3.1. Emulsion gel characterization
3.1.1. Microscopy
Microscopic images showed that inulin concentration significantly influenced morphologies of emulsion gels prepared with 3% psyllium husk (Fig. 2).
(Place for figure 2)
Fig.2. microscopic observation (500X) of ultrasonic-treated and untreated 3% psyllium husk emulsion gel with different concentration of inulin. Dark arrow indicates length of 20 μm.

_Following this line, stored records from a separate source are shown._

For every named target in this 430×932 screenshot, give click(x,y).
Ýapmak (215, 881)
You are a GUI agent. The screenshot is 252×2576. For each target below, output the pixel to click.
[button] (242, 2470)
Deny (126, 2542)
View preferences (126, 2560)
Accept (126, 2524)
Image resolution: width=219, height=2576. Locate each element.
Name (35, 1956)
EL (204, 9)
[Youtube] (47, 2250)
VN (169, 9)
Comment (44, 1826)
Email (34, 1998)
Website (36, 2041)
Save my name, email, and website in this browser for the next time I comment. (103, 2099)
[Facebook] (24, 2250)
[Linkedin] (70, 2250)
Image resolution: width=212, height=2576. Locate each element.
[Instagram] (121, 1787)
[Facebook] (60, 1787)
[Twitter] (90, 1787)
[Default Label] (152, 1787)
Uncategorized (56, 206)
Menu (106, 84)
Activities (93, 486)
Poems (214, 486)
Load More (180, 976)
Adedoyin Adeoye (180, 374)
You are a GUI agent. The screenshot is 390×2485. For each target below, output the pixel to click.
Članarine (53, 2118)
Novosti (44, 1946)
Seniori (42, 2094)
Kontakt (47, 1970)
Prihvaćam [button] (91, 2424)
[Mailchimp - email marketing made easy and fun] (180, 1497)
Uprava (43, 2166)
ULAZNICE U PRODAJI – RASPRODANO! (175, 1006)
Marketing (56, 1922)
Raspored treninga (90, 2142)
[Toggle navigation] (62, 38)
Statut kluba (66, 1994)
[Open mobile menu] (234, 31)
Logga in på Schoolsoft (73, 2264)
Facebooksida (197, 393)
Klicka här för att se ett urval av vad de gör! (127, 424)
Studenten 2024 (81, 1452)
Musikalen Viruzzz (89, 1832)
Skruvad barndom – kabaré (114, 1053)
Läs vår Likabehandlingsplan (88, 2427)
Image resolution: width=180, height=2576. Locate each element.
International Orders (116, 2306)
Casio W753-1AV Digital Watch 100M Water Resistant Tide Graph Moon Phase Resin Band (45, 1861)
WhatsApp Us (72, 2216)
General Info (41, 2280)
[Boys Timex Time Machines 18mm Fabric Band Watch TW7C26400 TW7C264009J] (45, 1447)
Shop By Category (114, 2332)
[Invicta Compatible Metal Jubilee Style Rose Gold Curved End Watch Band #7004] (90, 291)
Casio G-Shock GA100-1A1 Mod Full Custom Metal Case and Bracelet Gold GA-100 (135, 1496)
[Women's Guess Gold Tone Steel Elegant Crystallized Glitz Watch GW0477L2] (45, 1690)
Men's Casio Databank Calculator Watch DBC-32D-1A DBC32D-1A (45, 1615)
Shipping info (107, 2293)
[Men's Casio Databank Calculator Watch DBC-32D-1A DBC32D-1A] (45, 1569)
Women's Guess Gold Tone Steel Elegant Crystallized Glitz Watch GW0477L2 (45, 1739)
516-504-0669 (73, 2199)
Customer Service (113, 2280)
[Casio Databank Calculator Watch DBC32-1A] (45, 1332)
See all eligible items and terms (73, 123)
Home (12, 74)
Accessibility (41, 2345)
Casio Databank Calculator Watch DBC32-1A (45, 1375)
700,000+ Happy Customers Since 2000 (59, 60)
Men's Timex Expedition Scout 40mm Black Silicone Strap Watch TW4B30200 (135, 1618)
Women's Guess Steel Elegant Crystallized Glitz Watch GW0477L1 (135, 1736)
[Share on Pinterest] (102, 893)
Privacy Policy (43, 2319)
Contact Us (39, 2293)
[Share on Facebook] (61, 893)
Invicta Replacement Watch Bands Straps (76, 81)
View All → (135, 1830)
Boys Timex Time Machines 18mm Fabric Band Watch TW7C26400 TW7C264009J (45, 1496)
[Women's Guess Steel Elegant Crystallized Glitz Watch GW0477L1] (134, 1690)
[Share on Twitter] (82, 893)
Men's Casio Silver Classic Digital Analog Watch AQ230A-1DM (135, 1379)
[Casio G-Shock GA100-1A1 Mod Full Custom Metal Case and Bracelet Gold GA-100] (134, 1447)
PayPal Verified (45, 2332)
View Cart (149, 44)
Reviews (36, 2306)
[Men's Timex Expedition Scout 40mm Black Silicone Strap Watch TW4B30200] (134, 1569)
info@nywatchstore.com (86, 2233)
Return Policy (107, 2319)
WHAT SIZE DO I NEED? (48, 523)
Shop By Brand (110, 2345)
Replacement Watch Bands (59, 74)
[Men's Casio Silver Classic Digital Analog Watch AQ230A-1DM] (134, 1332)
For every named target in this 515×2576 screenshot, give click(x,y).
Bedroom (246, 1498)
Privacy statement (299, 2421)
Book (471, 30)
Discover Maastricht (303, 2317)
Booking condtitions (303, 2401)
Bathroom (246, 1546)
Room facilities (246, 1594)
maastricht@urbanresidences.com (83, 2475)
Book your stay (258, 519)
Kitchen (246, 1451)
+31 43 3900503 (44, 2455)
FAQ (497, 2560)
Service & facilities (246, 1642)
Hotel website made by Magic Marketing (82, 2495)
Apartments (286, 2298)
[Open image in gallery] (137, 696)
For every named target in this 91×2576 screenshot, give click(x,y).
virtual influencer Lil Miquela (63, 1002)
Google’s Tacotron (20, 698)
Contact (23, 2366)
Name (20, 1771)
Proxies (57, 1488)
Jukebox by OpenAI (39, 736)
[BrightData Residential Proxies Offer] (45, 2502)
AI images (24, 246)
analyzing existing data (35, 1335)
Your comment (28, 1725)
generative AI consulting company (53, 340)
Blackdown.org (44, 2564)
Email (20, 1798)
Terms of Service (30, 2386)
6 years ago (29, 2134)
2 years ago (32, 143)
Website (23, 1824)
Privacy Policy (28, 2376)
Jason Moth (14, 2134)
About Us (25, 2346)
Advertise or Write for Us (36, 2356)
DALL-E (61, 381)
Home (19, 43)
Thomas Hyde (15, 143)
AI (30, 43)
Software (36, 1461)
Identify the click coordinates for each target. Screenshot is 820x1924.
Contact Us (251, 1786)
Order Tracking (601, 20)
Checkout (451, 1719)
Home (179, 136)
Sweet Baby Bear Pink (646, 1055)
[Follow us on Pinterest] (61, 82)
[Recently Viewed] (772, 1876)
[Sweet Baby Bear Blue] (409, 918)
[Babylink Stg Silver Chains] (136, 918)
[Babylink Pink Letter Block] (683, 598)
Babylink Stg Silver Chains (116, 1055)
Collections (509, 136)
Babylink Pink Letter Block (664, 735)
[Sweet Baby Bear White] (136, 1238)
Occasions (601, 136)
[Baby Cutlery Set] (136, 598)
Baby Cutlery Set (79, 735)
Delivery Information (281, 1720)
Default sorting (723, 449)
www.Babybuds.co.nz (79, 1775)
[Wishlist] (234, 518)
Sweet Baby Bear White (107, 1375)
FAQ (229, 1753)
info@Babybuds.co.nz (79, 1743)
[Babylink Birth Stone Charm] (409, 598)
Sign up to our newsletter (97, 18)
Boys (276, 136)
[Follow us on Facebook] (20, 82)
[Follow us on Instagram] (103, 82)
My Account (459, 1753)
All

At 0% inulin concentration, emulsion droplets in close proximity to each other were large and polydispersed, which increased the flocculation rate. High flocculation of emulsion droplets indicates low emulsion stability (Yvonne and Victoria, 2018). The oil droplets in the emulsion gels became smaller and uniform with increased inulin concentration suggesting that the husk-emulsions were stable at higher inulin concentration. A similar result was reported previously (Xu et al., 2020), where the particle size of oil-in-water emulsion decreased with increasing inulin concentration. The droplet decrease may be due to high inulin concentration that forms a secondary interfacial layer enhancing surface coating of oil droplets to prevent against droplet aggregation and coalescence; and this result in smaller oil droplets and highly stable emulsion (Sarkar et al., 2018). These results were further confirmed by the particle analysis and SEM image.
The ultrasonic-treated emulsions showed higher stability with smaller particle size compared to untreated emulsion. Reduction of droplet size by ultrasound can be attributed to shear force generated by the cavitation of the ultrasonic wave breaking droplets into smaller sizes (Guo et al., 2014).